As shown in A (left), in a typical experiment and in the histogram from 11 cells, the frequency of IPSCs followed by the initial short-latency GABAergic current was not altered by the LPGi stimulation (42% of CVNs tested). However, in other CVNs tested, there was either decrease (42%, A, right, typical experiment and histogram from 11 cells) or increase (16%, A, bottom, typical experiment and histogram from 4 cells) in the frequency of IPSCs followed the initial GABAergic response. Burst stimulation evoked GABAergic current (B, right) significantly larger than GABAergic currents evoked by single stimulation (B, left, and B, bottom, the summary data from 10 cells).
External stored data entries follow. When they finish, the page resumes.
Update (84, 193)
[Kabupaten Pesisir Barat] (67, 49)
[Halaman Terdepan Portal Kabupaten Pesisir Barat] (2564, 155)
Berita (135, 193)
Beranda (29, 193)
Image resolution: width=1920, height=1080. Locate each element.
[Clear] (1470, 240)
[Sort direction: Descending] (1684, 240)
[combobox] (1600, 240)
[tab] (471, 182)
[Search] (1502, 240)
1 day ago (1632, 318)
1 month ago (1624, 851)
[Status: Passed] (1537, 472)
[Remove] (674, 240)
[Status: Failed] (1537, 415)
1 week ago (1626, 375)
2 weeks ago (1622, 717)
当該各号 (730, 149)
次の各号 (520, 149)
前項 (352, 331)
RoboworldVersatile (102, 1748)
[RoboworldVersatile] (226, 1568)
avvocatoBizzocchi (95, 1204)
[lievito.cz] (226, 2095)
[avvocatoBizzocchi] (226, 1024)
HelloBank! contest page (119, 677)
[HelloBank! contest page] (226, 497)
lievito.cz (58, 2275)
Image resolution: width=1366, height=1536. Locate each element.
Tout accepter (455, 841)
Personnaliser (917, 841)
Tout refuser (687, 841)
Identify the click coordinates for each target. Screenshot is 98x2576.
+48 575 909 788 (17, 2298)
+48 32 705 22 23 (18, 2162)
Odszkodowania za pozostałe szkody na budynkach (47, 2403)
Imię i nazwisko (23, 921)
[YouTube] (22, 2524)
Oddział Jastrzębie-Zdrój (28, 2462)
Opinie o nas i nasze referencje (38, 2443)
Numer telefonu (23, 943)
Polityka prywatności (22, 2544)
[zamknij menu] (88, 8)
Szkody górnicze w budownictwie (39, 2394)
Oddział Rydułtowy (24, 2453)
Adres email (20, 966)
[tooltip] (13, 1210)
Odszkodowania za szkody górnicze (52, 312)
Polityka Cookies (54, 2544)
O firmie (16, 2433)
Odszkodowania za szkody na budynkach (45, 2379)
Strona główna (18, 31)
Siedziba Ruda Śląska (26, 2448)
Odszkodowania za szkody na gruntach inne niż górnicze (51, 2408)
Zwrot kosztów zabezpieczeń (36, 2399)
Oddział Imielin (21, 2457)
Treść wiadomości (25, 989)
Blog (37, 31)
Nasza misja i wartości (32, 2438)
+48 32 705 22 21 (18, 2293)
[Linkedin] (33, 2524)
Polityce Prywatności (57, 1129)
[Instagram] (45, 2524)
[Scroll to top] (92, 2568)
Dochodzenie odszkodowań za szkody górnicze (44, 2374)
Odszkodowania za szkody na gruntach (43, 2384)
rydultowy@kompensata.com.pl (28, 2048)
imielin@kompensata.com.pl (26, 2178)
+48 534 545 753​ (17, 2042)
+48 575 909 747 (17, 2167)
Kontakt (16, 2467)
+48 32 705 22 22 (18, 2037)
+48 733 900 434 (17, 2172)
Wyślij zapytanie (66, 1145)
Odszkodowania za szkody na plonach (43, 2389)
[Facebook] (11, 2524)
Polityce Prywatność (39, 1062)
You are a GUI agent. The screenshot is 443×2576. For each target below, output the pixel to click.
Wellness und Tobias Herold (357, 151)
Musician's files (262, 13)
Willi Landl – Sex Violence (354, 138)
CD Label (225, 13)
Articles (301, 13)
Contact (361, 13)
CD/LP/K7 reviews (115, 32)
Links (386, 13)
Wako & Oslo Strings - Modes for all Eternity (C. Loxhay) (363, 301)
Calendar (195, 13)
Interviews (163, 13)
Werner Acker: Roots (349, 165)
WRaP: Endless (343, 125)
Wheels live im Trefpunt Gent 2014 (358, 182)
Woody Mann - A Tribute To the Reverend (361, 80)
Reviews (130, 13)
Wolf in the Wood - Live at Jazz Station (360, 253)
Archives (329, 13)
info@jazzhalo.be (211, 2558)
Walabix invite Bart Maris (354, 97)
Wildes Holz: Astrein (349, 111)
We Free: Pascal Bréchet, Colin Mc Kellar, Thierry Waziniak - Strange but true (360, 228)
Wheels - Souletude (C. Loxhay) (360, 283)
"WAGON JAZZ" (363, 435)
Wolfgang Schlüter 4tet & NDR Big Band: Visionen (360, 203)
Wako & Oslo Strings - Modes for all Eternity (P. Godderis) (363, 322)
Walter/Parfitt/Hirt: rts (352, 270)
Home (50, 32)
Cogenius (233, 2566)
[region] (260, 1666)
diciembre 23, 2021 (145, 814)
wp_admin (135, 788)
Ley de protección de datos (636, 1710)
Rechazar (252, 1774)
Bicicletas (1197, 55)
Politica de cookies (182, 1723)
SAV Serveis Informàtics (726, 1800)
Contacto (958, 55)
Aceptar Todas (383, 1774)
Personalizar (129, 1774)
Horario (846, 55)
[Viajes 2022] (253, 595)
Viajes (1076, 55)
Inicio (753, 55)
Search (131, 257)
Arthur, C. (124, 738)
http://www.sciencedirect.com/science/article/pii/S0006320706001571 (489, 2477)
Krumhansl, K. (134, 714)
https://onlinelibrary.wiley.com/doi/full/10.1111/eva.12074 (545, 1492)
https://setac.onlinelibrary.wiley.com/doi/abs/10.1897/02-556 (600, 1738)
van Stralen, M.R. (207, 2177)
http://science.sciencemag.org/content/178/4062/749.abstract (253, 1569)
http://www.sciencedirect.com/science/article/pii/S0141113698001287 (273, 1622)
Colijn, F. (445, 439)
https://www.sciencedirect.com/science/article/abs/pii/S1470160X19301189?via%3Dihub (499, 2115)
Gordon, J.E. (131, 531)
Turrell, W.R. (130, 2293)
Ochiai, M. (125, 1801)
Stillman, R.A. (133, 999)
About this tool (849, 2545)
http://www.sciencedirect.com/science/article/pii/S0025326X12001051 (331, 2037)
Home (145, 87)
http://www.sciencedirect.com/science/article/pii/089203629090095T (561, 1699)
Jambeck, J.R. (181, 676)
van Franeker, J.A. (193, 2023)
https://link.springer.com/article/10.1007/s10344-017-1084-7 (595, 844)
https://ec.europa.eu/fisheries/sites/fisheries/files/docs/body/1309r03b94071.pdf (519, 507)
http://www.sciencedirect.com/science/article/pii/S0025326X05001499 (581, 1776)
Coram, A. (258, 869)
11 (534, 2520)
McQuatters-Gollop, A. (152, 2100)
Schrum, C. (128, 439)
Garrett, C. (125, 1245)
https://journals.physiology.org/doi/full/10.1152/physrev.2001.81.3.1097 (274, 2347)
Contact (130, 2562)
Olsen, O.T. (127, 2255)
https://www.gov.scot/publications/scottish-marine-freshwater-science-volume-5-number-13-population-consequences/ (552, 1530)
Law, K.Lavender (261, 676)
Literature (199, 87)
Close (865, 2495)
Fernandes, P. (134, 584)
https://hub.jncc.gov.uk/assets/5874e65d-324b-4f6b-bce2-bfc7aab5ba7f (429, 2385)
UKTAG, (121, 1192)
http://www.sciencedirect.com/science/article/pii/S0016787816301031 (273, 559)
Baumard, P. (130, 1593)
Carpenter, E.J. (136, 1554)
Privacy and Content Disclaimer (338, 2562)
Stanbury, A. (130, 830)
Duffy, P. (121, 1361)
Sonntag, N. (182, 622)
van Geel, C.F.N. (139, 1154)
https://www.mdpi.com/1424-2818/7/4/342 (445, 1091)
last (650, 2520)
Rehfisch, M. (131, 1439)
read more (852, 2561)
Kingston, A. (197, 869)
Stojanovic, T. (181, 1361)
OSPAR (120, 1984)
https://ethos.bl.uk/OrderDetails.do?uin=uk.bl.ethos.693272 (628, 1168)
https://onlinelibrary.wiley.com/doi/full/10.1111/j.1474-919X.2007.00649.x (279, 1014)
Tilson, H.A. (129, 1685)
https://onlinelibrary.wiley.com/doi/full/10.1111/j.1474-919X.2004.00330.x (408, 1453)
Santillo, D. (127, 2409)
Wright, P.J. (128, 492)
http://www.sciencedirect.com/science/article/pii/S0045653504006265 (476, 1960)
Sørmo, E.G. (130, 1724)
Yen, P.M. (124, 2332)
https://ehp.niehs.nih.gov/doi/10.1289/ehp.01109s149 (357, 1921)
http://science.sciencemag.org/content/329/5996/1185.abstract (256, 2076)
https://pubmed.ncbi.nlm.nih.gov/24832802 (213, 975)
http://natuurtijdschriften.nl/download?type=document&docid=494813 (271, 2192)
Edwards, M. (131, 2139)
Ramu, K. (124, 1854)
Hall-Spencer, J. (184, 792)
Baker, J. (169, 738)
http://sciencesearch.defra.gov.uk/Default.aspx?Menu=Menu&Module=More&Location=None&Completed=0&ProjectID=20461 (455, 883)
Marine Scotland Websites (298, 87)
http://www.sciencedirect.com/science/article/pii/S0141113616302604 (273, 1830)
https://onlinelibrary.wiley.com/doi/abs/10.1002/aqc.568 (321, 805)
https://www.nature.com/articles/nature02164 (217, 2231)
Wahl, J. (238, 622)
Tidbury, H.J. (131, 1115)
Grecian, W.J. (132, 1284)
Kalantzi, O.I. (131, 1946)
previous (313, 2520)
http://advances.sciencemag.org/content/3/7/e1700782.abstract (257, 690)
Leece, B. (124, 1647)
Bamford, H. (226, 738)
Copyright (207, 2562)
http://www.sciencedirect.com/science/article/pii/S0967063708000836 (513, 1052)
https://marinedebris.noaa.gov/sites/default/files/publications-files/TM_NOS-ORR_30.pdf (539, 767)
This initial GABAergic current evoked by burst electrical stimulation was followed by an increase in the IPSC frequency with long latencies, as shown in the histogram obtained from 8 cells (B, right).

Fig. 5.

As shown in a single experiment (A, top) and in the summary data (A, bottom), application of nicotine at concentrations of either 1 or 10 μM did not significantly alter the peak amplitude of the GABAergic current evoked by LGPi electrical stimulation. However, nicotine, at a concentration of 100 μM, significantly inhibited the evoked GABAergic current (A, top, single experiment; A, bottom, summary data). As shown in a single experiment (B, top) and in the summary data (B, bottom), application of the non α7 receptor antagonist DHβE did not alter the evoked GABAergic response and DHβE also did not alter the inhibitory effect of nicotine on the evoked GABAergic current. However, the inhibitory effect of nicotine was antagonized with α-Bgtx, an α7 receptor blocker, whereas α-Bgtx alone did not evoke any effect on the inhibitory GABAergic current evoked by LGPi stimulation, as shown (C, top, single experiment; C, bottom, summary data).

Fig. 6.

As shown in a typical experiment (A, top) and in the summary data (A, bottom), hypoxia/hypercapnia (H/H) elicited a significant and reversible decrease in the peak amplitude of GABAergic current evoked by electrical stimulation of the LPGi. This inhibition of evoked GABAergic response was prevented by application of the α7 receptor antagonist α-Bgtx in periods of both 1–2 and 4–5 min, whereas in a period of 9–10 min, α-Bgtx did not alter the H/H-elicited inhibition in evoked GABAergic current, as shown in a typical experiment (B, top) and in the summary data (B, bottom).

Fig. 7.

Hypothetical framework for rapid eye movement (REM) sleep-dependent changes in heart rate. REM sleep-related activation of the LPGi neurons evokes GABAergic pathway to CVNs in the NA, which results in withdrawal of parasympathetic activity to the heart and increases in heart rate (right). H/H that typically occurs during apnea-associated events during REM sleep induces an α7 nicotinic receptor–mediated attenuation of the inhibitory pathway to parasympathetic CVNs that results in CVN disinhibition and activation of vagal tone, which may cause life-threatening bradyarrhythmias (left).